* **PASSAGE**
☆ ☆ ☆ ☆

By default, featureless borders of the original image are ignored. The size of each border depends on the sum of absolute values of differences between adjacent pixels, relative to the total sum.

That feature can be disabled with puzzle_set_autocrop(0) Any other value will enable it.

puzzle_set_contrast_barrier_for_cropping() changes the tolerance. The default value is 5. Less shaves less, more shaves more.

puzzle_set_max_cropping_ratio() This is a safe-guard against unwanted excessive auto-cropping.

The default (0.25) means that no more than 25% of the total width (or height) will ever be shaved.

set_contrast_barrier_for_cropping($integer)

Wrapper around Libpuzzle's function.

See set_autocrop for details.

set_max_cropping_ratio($double)

Wrapper around Libpuzzle's function.

See set_autocrop for details.

vector_euclidean_length()

Wrapper around Libpuzzle's function. Returns a length value for the signature, used when computing distances between two images in vector_normalized_distance.

vector_normalized_distance(Image::Libpuzzle $instance2)

☆ ☆ ☆ ☆

* **SOURCE MATERIAL**

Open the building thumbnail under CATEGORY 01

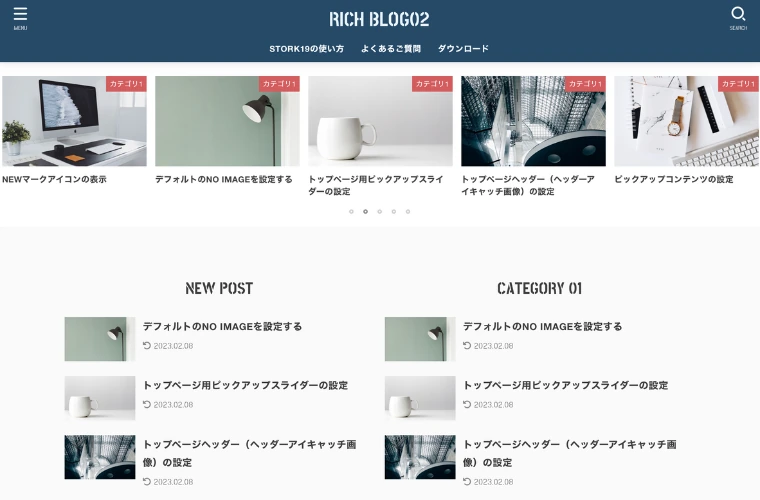coord(420,457)
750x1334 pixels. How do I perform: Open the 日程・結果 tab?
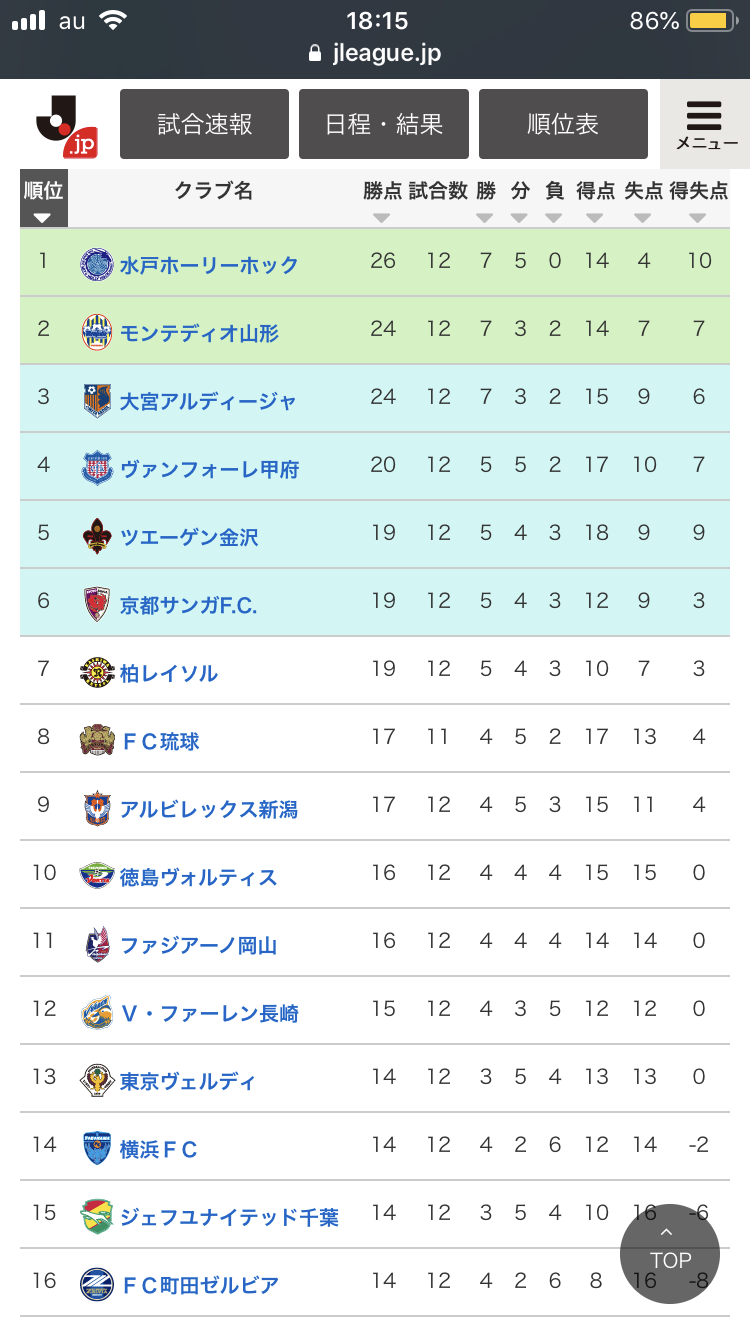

☆ ☆ ☆ ☆

Set down, word for word, everything in the Libpuzzle passage above from "set_max_cropping_ratio($double)" down to "images in vector_normalized_distance.".

* **EXERCISE RESPONSE**
set_max_cropping_ratio($double)

Wrapper around Libpuzzle's function.

See set_autocrop for details.

vector_euclidean_length()

Wrapper around Libpuzzle's function. Returns a length value for the signature, used when computing distances between two images in vector_normalized_distance.